Benefits and practical applications

• Regulatory compliance: methods and software support traceable, auditable workflows appropriate for GMP environments.
• Risk-based monitoring: IC nitrite/nitrate data support nitrosation risk assessments and excipient screening to prevent nitrosamine formation.
• Laboratory efficiency: triple quadrupole LC-MS/MS delivers high-throughput routine assays, while HRAM provides definitive confirmation of ambiguous findings.
• Robustness and throughput: validated methods demonstrate long-term stability (hundreds to thousands of injections) suitable for routine batch monitoring in QA/QC labs.
• Reduced false positives: HRAM minimizes misidentification from closely spaced isotopes or co-eluting matrix components, reducing unnecessary follow-up work and commercial impact.
• Automation: automated extraction and solvent exchange streamline sample handling, improving reproducibility and throughput while lowering contamination risk.
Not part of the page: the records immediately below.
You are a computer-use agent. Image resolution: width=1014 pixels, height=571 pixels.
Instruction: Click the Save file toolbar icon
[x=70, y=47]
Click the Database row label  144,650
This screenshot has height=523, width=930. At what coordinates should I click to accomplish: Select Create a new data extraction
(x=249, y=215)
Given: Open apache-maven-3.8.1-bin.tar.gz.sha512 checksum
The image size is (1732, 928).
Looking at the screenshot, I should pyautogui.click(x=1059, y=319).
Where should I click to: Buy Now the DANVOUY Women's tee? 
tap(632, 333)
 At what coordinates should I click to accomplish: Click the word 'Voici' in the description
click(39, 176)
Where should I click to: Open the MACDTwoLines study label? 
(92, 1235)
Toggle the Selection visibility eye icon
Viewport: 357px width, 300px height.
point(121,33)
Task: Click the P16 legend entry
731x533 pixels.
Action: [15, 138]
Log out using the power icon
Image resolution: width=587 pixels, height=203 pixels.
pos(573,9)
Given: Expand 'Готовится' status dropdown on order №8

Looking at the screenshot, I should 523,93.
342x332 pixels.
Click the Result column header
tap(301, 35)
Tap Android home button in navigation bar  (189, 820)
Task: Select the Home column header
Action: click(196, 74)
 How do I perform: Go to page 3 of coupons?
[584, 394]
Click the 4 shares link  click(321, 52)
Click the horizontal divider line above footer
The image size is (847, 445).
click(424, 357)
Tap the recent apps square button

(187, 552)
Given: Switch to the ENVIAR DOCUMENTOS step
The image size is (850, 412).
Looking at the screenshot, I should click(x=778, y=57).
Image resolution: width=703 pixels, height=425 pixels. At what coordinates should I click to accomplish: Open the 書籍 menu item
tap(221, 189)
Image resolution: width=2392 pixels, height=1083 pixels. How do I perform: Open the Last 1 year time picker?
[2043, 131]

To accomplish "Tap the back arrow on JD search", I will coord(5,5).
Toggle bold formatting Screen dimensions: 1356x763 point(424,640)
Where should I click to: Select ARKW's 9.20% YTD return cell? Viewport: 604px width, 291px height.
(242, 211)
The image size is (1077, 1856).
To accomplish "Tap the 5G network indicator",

Future trends and potential applications

• Broader adoption of hybrid workflows combining HRAM for confirmation with triple‑quad for routine throughput; increasing use of SQUAD-style methods to balance discovery and quantitation in one analysis.
• Greater integration of IC-MS for routine precursor surveillance to inform preventive controls during API and formulation development.
• Expanded automation in sample preparation, including online sample cleanup and direct coupling to LC/GC to reduce manual steps and contamination sources.
• Development of curated nitrosamine/NDSRI spectral libraries, curation of retention time indices, and advanced informatics (including AI-assisted review) to accelerate unknown annotation and regulatory reporting.
• Ongoing method harmonization and cross‑laboratory validation as regulatory guidance evolves to include additional NDSRIs and tighter limits.

Conclusion

A multi‑tool analytical strategy—pairing sensitive triple‑quadrupole assays for routine monitoring, HRAM platforms for definitive identification, IC for precursor assessment, and automated sample preparation—provides pharmaceutical laboratories with robust, regulatory‑aligned capabilities to detect, quantify, and mitigate nitrosamine impurities. Compliance-ready software and validated workflows further support reproducible, auditable operations suitable for QA/QC and CDMO environments.

References

1. Thermo Fisher Scientific. HRAM LC‑MS method for the determination of nitrosamine impurities in drugs. Application note.
2. Thermo Fisher Scientific. Highly sensitive and robust LC‑MS/MS solution for quantitation of nitrosamine impurities in metformin drug products. Application note.
3. Thermo Fisher Scientific. GC Exploris HRAM validation of 15 nitrosamines in metformin drug substance. Application note.
4. Thermo Fisher Scientific. Determination of nitrite and nitrate from microcrystalline cellulose by ion chromatography. Application note.
5. Thermo Fisher Scientific. Automated sample preparation workflow for the analysis of nitrosamines in metformin using TriPlus RSH. Application note.
6. Thermo Fisher Scientific. Chromeleon Chromatography Data System (CDS) software brochure. Technical brochure.